Infrared Renormalons and Power Suppressed Effects in $e^+e^-$ Jet Events

TL;DR

The work investigates infrared renormalon–driven power-suppressed corrections to jet-shape observables in $e^+e^-$ annihilation using the large $n_f$ limit of QCD. It decomposes contributions into a factorized Sudakov piece and non-factorizable four-parton terms, analyzing cancellations of infrared divergences in dimensional regularization. The results show that different observables acquire leading $1/Q$ corrections in this limit (notably $\igl\langle 1-t\bigr\rangle$, oblateness, and EEC across angles), while others like thrust and the $c$-parameter may not at leading order; four-parton effects produce observable-dependent power coefficients and can break simple factorization. The authors propose a general conjecture that leading power corrections take the form $α_S^n(Q)/Q$, suggesting a classification of jet shapes by the index $n$ and highlighting the potential for subleading $n_f$ effects to generate $1/Q$ terms even in observables that are clean at leading order.

Abstract

We study the effect of infrared renormalons upon shape variables that are commonly used to determine the strong coupling constant in $e^+e^-$ annihilation into hadronic jets.
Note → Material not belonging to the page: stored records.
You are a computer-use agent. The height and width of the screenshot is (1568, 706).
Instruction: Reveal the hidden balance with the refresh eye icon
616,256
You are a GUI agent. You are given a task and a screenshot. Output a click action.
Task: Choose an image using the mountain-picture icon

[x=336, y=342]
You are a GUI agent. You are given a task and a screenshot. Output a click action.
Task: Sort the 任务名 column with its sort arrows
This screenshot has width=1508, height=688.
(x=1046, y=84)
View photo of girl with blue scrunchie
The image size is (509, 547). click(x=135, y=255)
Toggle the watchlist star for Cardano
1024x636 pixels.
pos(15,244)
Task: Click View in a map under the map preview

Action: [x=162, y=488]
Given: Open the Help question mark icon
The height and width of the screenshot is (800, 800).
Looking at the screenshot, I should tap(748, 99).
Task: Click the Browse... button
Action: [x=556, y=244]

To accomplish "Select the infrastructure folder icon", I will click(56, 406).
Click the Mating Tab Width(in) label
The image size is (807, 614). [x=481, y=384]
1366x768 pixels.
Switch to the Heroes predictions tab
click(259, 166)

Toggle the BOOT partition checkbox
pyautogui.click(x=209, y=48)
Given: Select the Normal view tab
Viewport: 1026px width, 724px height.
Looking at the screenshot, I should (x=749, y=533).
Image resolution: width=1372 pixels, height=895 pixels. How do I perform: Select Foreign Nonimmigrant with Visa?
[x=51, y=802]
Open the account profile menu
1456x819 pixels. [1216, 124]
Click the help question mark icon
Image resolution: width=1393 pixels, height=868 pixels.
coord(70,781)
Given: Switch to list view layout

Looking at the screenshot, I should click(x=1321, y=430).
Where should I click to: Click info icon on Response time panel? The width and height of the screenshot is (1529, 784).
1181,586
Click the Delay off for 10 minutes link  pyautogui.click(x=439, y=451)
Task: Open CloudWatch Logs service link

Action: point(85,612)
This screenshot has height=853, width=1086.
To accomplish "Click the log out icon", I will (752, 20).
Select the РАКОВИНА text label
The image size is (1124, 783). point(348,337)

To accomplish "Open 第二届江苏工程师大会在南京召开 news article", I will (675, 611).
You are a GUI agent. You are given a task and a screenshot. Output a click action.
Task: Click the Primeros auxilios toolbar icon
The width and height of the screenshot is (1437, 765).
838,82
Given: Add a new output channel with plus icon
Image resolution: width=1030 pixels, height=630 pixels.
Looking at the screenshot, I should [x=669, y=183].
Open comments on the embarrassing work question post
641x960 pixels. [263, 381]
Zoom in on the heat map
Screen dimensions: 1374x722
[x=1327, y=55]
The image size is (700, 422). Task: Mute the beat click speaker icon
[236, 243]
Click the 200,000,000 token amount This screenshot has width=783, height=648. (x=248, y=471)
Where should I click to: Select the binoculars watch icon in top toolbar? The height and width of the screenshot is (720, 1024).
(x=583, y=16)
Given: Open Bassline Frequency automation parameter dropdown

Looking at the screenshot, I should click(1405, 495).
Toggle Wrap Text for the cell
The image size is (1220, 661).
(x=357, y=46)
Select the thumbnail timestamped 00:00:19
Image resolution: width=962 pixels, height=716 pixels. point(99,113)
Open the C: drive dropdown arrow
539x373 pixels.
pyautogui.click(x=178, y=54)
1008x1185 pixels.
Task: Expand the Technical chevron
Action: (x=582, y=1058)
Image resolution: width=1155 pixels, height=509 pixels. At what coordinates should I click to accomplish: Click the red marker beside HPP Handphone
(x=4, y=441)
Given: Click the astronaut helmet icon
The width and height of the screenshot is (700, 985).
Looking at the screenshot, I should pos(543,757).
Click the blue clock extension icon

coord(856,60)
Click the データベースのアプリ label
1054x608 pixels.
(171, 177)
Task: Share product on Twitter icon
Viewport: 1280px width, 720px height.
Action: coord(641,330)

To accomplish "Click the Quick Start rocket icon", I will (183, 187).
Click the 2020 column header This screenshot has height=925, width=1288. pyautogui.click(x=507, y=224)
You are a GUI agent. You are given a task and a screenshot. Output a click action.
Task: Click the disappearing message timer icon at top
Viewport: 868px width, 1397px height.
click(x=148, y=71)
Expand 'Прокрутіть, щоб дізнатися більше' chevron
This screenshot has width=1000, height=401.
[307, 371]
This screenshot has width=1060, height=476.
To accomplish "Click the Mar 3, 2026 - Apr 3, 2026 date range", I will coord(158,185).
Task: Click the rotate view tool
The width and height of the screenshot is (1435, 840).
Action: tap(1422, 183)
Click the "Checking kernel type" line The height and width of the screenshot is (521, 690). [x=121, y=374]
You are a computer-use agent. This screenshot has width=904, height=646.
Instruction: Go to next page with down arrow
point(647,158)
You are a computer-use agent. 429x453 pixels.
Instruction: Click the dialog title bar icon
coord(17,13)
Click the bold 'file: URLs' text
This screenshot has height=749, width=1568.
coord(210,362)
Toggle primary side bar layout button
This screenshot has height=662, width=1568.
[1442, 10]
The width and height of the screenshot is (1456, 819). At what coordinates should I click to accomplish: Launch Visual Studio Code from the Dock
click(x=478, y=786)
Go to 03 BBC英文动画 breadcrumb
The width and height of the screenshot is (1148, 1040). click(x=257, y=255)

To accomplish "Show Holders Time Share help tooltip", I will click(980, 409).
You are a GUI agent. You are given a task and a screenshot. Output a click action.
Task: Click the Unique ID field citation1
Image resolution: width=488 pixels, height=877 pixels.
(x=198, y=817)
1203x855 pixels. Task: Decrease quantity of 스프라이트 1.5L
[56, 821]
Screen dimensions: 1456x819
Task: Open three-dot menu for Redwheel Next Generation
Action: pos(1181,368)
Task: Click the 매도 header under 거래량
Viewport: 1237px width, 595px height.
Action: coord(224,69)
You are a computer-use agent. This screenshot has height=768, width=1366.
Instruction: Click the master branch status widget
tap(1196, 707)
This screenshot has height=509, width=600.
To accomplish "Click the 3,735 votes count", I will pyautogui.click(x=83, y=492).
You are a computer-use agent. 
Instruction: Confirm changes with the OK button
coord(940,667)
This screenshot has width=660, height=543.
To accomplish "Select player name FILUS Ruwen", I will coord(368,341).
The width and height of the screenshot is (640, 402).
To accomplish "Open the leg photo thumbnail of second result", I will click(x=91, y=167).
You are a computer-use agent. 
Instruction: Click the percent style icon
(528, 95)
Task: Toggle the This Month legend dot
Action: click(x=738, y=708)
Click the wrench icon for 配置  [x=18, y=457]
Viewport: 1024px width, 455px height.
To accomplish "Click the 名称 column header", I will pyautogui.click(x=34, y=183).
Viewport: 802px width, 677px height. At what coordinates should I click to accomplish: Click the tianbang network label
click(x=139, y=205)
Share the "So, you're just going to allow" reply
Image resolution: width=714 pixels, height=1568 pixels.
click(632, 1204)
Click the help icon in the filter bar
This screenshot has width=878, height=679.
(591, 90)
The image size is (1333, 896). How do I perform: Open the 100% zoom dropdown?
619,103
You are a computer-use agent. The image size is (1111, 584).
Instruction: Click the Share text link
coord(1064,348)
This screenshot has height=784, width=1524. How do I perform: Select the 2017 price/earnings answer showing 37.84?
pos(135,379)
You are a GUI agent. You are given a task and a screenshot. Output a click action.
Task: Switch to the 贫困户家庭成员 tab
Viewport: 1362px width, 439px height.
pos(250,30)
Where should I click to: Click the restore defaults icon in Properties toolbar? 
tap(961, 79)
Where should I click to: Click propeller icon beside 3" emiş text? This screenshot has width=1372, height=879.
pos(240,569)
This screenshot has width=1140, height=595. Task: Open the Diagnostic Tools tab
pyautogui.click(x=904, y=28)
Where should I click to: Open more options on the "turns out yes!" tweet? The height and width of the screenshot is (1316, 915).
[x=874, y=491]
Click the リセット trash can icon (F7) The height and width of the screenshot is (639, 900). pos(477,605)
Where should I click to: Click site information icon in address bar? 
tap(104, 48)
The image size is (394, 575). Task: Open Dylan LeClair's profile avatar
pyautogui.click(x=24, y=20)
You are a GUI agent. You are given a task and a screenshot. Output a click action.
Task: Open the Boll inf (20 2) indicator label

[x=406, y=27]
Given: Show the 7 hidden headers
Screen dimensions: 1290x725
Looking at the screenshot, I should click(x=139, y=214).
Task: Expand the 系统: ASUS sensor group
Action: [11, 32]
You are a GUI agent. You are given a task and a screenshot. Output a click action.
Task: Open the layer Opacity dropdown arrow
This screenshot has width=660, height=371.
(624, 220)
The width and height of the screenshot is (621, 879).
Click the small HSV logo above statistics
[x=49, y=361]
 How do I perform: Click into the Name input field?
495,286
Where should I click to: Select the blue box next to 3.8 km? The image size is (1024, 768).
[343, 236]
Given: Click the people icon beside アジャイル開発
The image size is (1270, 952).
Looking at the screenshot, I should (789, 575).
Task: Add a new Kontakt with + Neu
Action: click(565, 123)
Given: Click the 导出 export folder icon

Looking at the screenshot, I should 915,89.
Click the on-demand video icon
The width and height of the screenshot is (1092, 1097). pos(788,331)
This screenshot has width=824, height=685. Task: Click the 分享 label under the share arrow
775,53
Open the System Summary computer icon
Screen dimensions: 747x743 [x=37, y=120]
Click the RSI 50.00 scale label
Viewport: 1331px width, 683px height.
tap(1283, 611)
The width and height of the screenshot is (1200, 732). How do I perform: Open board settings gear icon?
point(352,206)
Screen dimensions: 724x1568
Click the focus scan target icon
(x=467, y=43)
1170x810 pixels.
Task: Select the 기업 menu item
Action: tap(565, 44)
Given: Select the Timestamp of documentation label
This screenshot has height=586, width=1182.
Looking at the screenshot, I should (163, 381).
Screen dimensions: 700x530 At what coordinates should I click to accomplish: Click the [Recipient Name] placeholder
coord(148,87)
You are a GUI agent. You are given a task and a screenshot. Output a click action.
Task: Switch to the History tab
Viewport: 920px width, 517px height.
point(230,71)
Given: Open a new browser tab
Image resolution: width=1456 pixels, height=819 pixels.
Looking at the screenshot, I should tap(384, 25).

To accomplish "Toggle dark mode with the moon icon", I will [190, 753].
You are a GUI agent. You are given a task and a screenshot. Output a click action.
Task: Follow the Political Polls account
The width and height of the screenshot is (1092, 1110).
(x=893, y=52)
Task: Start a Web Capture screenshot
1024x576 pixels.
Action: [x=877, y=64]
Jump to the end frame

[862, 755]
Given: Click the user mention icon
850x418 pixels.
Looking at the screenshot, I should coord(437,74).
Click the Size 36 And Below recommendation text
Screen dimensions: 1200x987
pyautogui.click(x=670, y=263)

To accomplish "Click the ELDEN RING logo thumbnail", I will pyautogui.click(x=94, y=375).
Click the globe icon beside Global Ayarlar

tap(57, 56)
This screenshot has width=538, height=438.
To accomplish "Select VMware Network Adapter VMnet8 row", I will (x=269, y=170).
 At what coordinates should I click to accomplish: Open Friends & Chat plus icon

We consider the model of QCD in the limit of large $n_f$. We find a wide variety of different behaviours of shape variables with respect to power suppressed effects induced by infrared renormalons. In particular, we find that oblateness is affected by $1/Q$ non--perturbative effects even away from the two jet region, and the energy--energy correlation is affected by $1/Q$ non--perturbative effects for all values of the angle. On the contrary, variables like thrust, the $c$ parameter, the heavy jet mass, and others, do not develop any $1/Q$ correction away from the two jet region at the leading $n_f$ level. We argue that $1/Q$ corrections will eventually arise at subleading $n_f$ level, but that they could maintain an extra $\as(Q)$ suppression. We conjecture therefore that the leading power correction to shape variables will have in general the form $α^n_{\rm S}(Q)/Q$, and it may therefore be possible to classify shape variables according to the value of $n$.

Figures (3)

• Figure 1: Dominant diagrams for $e^+e^-$ into jets in the large $n_f$ limit.
• Figure 2: Labeling of external lines for three-- and four--parton processes.
• Figure 3: Oblateness in the collinear limit.